Joan Baez

Perhaps the most controversial inductee in this year's slate for the Rock and Roll Hall of Fame is Joan Baez. Not because of quality (that might be Journey, which I'll discuss soon) but because, as they usually say when the inductees are announced, she never rocked nor rolled. Baez is a great American artist, but I never considered her a rock performer. It's best we all agreed that the Hall of Fame should just name itself after Popular Music.

Baez, who is still touring and recording, is best remembered as pure-voiced fixture of the folk revival of the early 60s, and if Bob Dylan was the crowned prince, she was the princess. The two were an item for a while, and I'm sorry I was too young to experience that time, when the world was changing, led by young people who turned to old songs.

Baez has made more than thirty albums, and has performed for over fifty years, so there's a lot of material out there. I picked up a greatest hits collection from her work with A&M records in the '70s, and it's eclectic. I couldn't say what her signature song is--maybe "Diamonds and Rust," which is obviously about Dylan:

"Well you burst on the scene
 Already a legend
 The unwashed phenomenon
 The original vagabond
 You strayed into my arms
 And there you stayed
 Temporarily lost at sea"

The record also includes a few Dylan covers, such as "A Simple Twist of Fate" (in which she sings a verse in the nasal twang of Dylan) and "Forever Young," John Lennon's "Imagine," and one of my favorite songs, Robbie Robertson's "The Night They Drove Old Dixie Down," the only hit song I know of about the Civil War.

Baez, like any good folksinger, knows hundreds of songs, and there a few standards here, notably "Amazing Grace" in an audience sign-a-long. If I could include one more song on this album it would be "Joe Hill," about the legendary union organizer--no one can sing that like Baez.
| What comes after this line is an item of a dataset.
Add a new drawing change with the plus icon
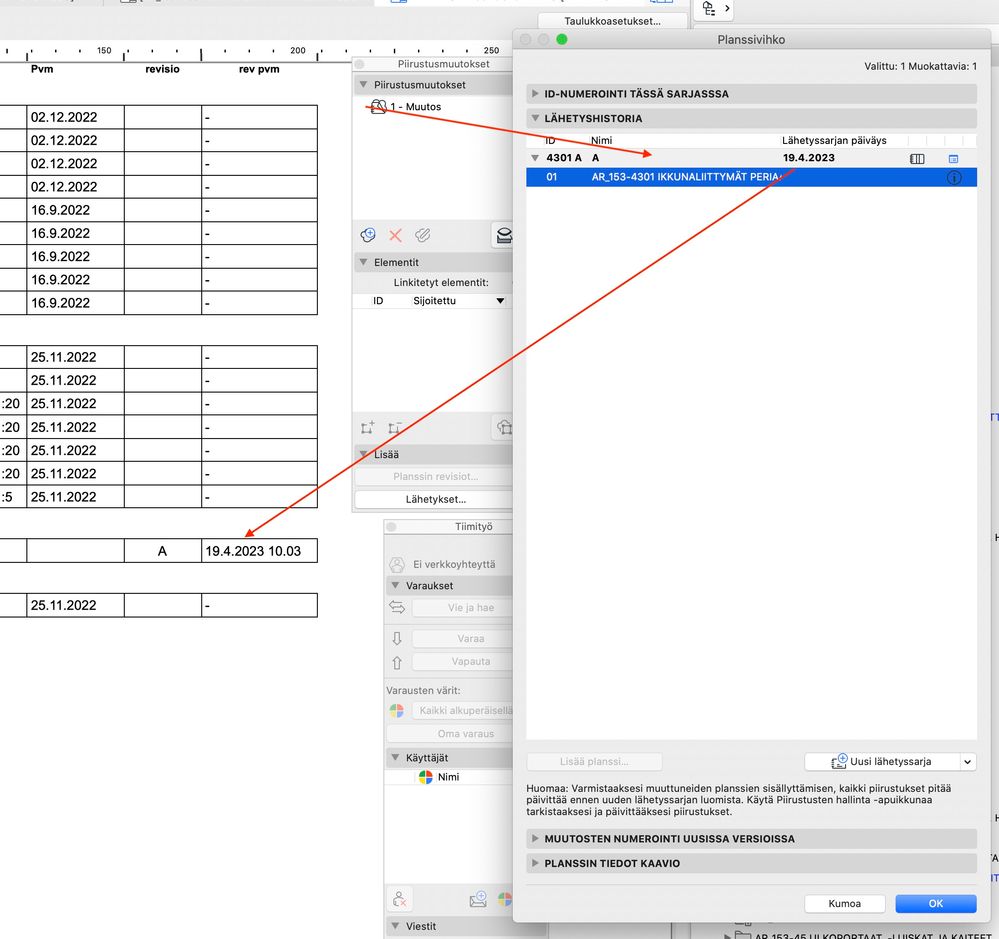This screenshot has height=939, width=999. [x=367, y=234]
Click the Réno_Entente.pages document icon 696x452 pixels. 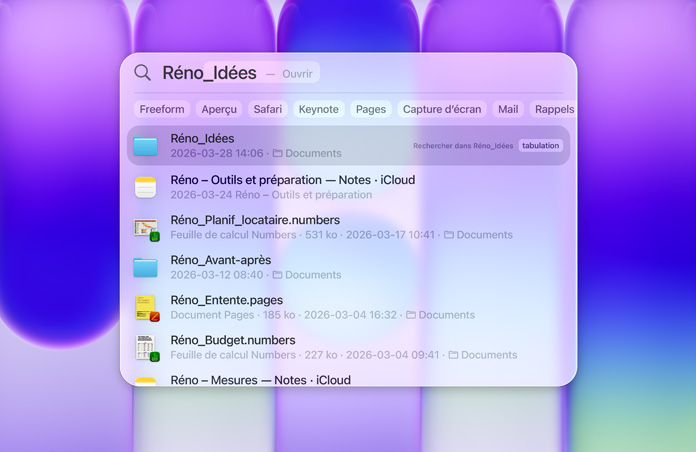tap(146, 307)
It's interesting that people like Baez, who were activists back then and vilified by some--cartoonist Al Capp satirized her as "Joanie Phoanie," a communist and limousine liberal. Today Baez's stances, on the environment, death penalty, and LGBT rights, are solidly in the Democratic playbook, and she's received all sorts of accolades, while no one under 50 knows what "L'il Abner" was.